An HSG involves the injection of contrast material into the cervix using a slender microcatheter. Either oil-soluble or water-soluble contrast media are used. The timing is important, as it is usually performed 2 or 3 days after the cessation of the menstrual bleed.
The contrast passes upward (in a retrograde manner) into the uterine cavity, the fallopian tubes, and any other openings that are patent. An X-ray is taken, and its findings determine whether the tube is patent. It thus provides a radio-opaque outline of these hollow organs, and helps to determine whether the tubes are abnormally dilated, blocked or patent, by visualizing how the dye passes along them and eventually pools near the fimbrial end. The cannula used to perform dye injection should be as small as it can be to introduce the dye without backflow from the cervix.
An HSG positive for tubal abnormality should be confirmed by repeating it. The causes may include endometrial polyps, a fibroid, or an anatomical variation in the structure of the uterus and/or tubes. Repeat X-rays are taken of the dye-filled uterus and tubes at various stages.
Either a water-soluble or oil-based contrast agent is used. The oil-based medium is preferable to break down slight adhesions and has been linked to better pregnancy rates following the procedure without any additional treatment.

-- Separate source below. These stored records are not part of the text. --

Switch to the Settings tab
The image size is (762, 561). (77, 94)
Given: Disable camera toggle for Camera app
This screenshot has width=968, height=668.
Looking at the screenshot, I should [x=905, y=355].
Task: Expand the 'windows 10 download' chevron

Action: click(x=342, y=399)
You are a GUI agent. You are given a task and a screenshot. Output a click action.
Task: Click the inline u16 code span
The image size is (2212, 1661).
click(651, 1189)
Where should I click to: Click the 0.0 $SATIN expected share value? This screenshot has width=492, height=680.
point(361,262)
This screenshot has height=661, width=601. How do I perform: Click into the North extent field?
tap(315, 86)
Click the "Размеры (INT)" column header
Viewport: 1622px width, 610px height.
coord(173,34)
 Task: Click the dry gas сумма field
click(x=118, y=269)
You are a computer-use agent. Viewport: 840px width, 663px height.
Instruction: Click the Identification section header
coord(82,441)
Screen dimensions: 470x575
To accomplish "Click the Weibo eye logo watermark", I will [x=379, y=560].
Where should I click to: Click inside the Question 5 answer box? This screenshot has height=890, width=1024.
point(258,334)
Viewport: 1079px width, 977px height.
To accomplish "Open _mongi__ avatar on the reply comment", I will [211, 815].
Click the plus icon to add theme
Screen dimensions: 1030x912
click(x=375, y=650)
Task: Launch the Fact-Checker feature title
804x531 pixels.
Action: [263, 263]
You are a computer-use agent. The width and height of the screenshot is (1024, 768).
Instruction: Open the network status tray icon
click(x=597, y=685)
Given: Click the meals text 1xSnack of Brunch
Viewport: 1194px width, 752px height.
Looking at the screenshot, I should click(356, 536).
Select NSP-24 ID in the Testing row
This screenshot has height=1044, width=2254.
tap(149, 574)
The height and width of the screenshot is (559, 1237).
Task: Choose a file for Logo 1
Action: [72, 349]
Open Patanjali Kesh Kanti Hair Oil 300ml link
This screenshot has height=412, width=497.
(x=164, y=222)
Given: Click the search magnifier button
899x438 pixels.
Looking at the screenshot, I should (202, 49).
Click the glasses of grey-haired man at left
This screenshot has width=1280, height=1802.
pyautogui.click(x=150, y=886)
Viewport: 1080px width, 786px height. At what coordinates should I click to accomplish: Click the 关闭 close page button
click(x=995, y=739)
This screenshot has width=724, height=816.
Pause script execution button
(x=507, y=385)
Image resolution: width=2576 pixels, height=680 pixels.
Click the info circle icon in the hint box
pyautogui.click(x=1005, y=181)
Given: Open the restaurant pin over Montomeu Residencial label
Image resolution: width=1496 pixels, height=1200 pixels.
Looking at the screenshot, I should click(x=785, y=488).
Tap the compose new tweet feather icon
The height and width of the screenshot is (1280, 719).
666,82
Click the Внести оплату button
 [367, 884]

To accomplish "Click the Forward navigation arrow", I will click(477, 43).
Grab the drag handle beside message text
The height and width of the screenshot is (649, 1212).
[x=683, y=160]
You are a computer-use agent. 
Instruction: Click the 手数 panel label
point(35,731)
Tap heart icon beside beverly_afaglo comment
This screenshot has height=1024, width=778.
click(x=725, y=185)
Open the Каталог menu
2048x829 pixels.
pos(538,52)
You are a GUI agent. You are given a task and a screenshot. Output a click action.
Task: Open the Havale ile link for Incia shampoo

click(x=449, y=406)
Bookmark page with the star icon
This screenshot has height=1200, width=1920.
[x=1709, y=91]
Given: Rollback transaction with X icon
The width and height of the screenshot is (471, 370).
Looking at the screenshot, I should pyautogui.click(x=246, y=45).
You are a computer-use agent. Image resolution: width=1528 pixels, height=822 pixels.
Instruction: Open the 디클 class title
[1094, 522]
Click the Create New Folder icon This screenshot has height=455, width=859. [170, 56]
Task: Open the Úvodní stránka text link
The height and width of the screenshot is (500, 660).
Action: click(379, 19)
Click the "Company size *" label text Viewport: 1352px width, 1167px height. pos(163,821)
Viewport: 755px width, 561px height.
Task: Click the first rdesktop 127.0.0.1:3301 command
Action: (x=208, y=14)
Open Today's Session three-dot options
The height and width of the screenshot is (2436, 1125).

This is associated with granuloma formation within the tubes due to irritation, especially if the tubes are already infected or inflamed. For this reason, water-soluble contrast is used in most centers nowadays.
This practice may change, however, with the very recent finding that 40% of women conceived within 6 months after having a HSG using ethiodized oil (i.e. an oil-based iodine-containing agent), while 30% of women did with a water-based agent being used.
The whole process is done under fluoroscopy, a type of low-intensity continuous X-ray screening with image intensification technology, to yield repeated images as the dye is injected and makes its way through the reproductive organs.
The pressure and speed at which the dye is injected should be carefully monitored. If it is injected too fast, or too much of it is inserted, it may extravasate into the vessels or hide the area around the fimbrial ends of the tubes. Too little injection at too low a pressure may fail to show the contour of the uterine cavity, tubes and fimbriae clearly, making it of low utility.
Any woman who has an HSG should be instructed to come in 2-3 days after her period ends (in the follicular phase of the menstrual cycle), and a pregnancy test should be performed, so that pregnancy is excluded. If the patient is pregnant the fetus may be exposed to radiation.
Since the cause of infertility may be shared by both partners, the European Society of Human Reproduction and Embryology (ESHRE) advises that both a semen analysis and ovulation testing should be done first before an HSG is recommended.